WHAT YOU ARE ASKED TO DO
Restate, word for word and with no pictures, the stretch of lines in the data below that begins at the line with "Expand Security Settings chevron" and ends at the line with "Click the Versand cost SFr. 29.00", inclusive.

AVAILABLE DATA
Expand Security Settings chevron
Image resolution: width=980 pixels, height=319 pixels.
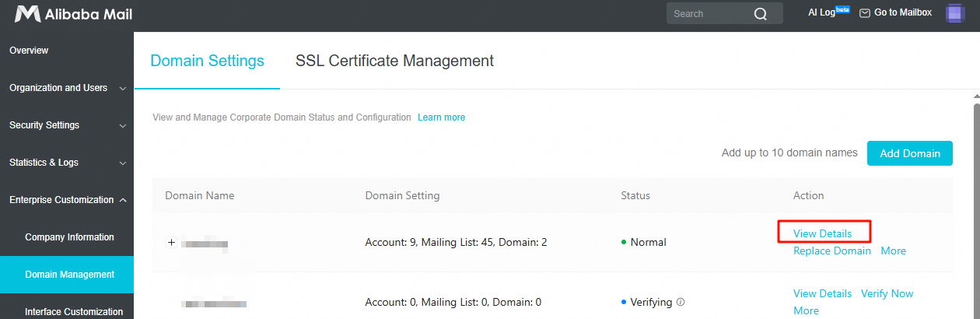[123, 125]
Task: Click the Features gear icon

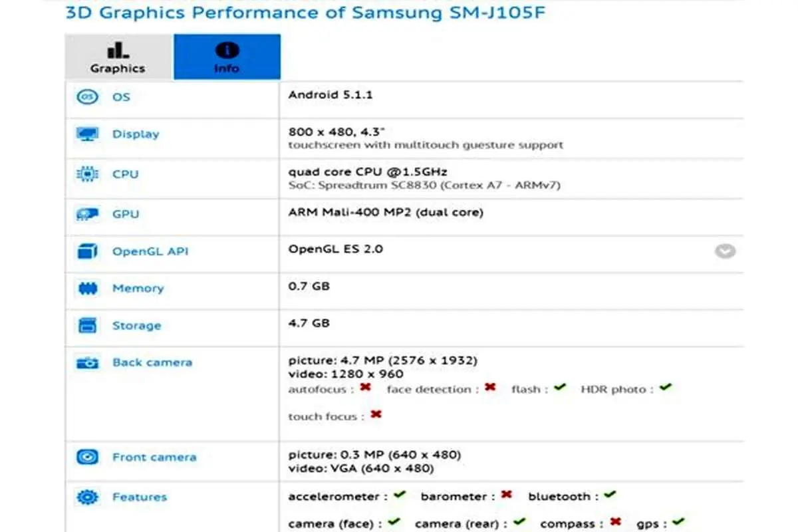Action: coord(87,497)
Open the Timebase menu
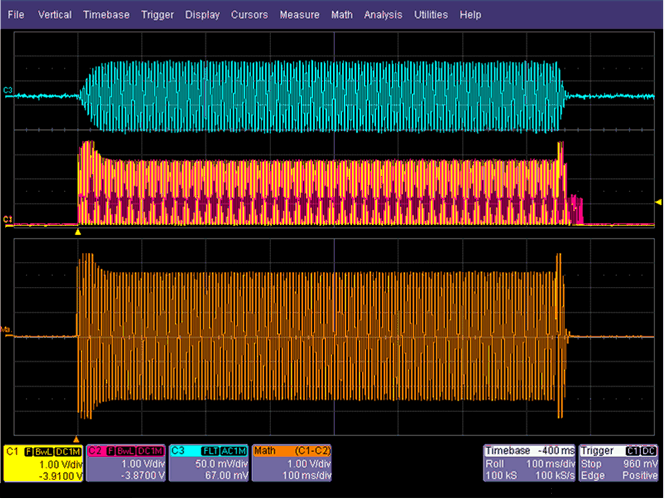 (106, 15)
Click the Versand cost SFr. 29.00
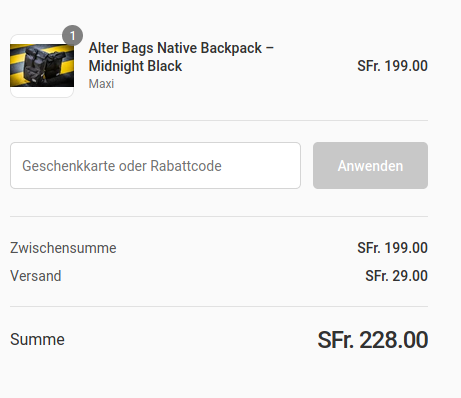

--

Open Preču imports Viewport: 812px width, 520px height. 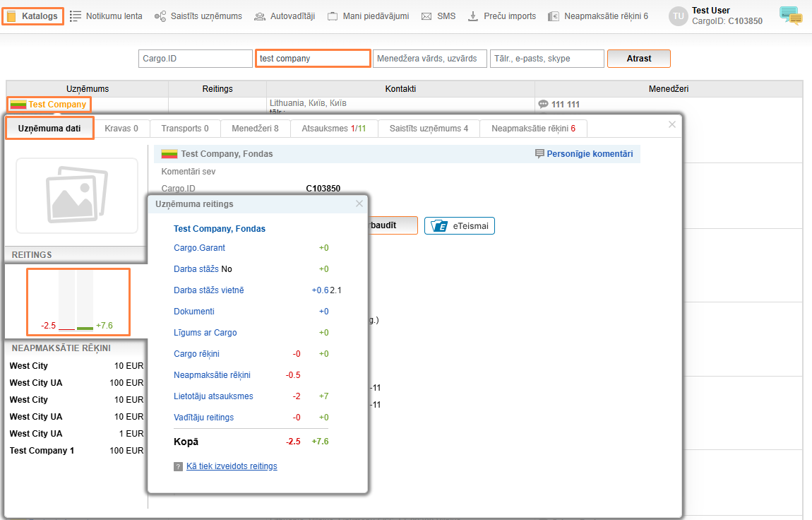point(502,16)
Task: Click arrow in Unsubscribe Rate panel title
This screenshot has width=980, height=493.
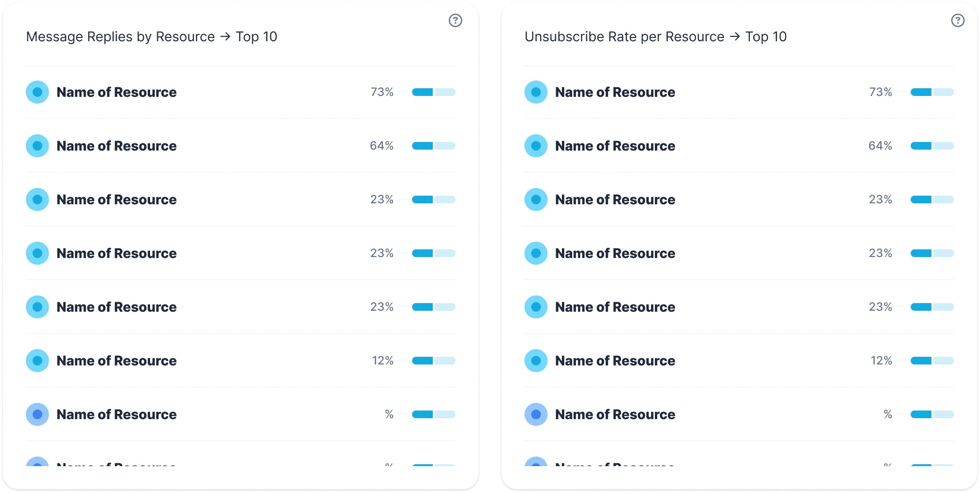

---

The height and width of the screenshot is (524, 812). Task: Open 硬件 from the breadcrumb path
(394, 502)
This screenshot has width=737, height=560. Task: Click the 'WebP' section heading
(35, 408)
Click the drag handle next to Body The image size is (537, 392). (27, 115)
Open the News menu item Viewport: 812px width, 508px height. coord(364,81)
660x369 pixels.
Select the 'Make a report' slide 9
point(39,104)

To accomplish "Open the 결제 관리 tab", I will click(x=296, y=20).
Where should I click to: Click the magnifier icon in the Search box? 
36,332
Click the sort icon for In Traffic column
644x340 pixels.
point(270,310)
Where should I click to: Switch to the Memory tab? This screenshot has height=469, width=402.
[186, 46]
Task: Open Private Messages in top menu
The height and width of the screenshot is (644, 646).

ANSWER BOX
Expand Security Settings chevron
Image resolution: width=980 pixels, height=319 pixels.
[123, 125]
Task: Click the Features gear icon

Action: coord(87,497)
Open the Timebase menu
 (106, 15)
Click the Versand cost SFr. 29.00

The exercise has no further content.